◆ What to work on
What you return must match every record word for word.

◆ Data for this task
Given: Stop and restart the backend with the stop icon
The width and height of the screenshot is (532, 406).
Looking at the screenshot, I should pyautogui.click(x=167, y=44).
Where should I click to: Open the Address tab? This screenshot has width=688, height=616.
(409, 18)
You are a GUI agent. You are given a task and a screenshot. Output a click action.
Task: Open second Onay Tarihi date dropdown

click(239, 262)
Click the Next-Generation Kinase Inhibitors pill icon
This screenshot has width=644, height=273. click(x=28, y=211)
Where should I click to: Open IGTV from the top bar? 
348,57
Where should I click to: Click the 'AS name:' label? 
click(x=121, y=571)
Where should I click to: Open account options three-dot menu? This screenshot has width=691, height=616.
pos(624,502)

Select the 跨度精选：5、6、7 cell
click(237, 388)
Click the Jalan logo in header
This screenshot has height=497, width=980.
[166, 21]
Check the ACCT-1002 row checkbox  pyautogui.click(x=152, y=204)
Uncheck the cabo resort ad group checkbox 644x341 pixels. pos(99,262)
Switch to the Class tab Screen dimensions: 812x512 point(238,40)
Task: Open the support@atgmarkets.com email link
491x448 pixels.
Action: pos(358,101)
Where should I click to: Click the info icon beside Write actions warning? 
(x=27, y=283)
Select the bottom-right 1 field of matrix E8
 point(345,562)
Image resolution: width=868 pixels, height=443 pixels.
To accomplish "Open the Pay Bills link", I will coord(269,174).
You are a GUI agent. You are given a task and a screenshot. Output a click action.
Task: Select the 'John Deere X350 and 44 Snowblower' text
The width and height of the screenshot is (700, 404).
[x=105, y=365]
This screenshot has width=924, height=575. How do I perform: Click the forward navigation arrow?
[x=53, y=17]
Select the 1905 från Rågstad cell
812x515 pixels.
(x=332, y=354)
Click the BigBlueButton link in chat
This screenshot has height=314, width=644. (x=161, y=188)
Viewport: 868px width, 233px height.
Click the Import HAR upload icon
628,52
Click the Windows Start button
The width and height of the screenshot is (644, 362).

◆ Task output
Given: Stop and restart the backend with the stop icon
The width and height of the screenshot is (532, 406).
Looking at the screenshot, I should pyautogui.click(x=167, y=44).
Where should I click to: Open the Address tab? This screenshot has width=688, height=616.
(409, 18)
You are a GUI agent. You are given a task and a screenshot. Output a click action.
Task: Open second Onay Tarihi date dropdown

click(239, 262)
Click the Next-Generation Kinase Inhibitors pill icon
This screenshot has width=644, height=273. click(x=28, y=211)
Where should I click to: Open IGTV from the top bar? 
348,57
Where should I click to: Click the 'AS name:' label? 
click(x=121, y=571)
Where should I click to: Open account options three-dot menu? This screenshot has width=691, height=616.
pos(624,502)

Select the 跨度精选：5、6、7 cell
click(237, 388)
Click the Jalan logo in header
This screenshot has height=497, width=980.
[166, 21]
Check the ACCT-1002 row checkbox  pyautogui.click(x=152, y=204)
Uncheck the cabo resort ad group checkbox 644x341 pixels. pos(99,262)
Switch to the Class tab Screen dimensions: 812x512 point(238,40)
Task: Open the support@atgmarkets.com email link
491x448 pixels.
Action: pos(358,101)
Where should I click to: Click the info icon beside Write actions warning? 
(x=27, y=283)
Select the bottom-right 1 field of matrix E8
 point(345,562)
Image resolution: width=868 pixels, height=443 pixels.
To accomplish "Open the Pay Bills link", I will coord(269,174).
You are a GUI agent. You are given a task and a screenshot. Output a click action.
Task: Select the 'John Deere X350 and 44 Snowblower' text
The width and height of the screenshot is (700, 404).
[x=105, y=365]
This screenshot has width=924, height=575. How do I perform: Click the forward navigation arrow?
[x=53, y=17]
Select the 1905 från Rågstad cell
812x515 pixels.
(x=332, y=354)
Click the BigBlueButton link in chat
This screenshot has height=314, width=644. (x=161, y=188)
Viewport: 868px width, 233px height.
Click the Import HAR upload icon
628,52
Click the Windows Start button
The width and height of the screenshot is (644, 362).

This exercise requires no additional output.